WHAT IS BEING ASKED
Scan the listing below for the word "legend" and copy every line where it occurs.

SUPPLIED MATERIAL
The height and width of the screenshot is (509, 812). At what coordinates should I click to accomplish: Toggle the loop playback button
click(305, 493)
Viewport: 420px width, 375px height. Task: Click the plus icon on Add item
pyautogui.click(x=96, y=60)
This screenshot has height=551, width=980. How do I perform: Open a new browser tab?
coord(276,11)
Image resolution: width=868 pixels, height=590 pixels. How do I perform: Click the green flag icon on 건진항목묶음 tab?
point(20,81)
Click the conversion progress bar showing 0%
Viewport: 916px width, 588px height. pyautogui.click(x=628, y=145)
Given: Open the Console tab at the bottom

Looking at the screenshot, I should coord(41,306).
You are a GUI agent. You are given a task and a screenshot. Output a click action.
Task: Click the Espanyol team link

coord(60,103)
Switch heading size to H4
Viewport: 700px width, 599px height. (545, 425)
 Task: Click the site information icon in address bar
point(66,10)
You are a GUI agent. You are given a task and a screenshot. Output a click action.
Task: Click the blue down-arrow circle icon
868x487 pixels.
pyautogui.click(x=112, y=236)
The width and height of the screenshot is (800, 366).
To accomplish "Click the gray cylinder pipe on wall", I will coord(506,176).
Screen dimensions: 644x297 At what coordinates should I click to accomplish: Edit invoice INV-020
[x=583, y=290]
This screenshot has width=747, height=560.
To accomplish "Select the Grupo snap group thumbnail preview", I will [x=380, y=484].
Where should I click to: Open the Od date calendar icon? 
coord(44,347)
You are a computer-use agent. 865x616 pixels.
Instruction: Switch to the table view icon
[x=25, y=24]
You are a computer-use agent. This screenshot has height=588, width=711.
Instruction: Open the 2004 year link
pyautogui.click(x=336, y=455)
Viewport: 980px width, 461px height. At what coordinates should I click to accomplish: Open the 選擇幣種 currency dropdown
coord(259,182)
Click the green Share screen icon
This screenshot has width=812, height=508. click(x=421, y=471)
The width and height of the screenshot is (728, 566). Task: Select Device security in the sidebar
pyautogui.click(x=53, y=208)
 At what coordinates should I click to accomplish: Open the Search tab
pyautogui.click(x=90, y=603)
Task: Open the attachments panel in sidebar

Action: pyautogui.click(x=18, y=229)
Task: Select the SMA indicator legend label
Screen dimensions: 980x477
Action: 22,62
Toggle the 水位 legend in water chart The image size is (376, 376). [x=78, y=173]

EXERCISE ANSWER
Task: Select the SMA indicator legend label
Toggle the 水位 legend in water chart The image size is (376, 376). [x=78, y=173]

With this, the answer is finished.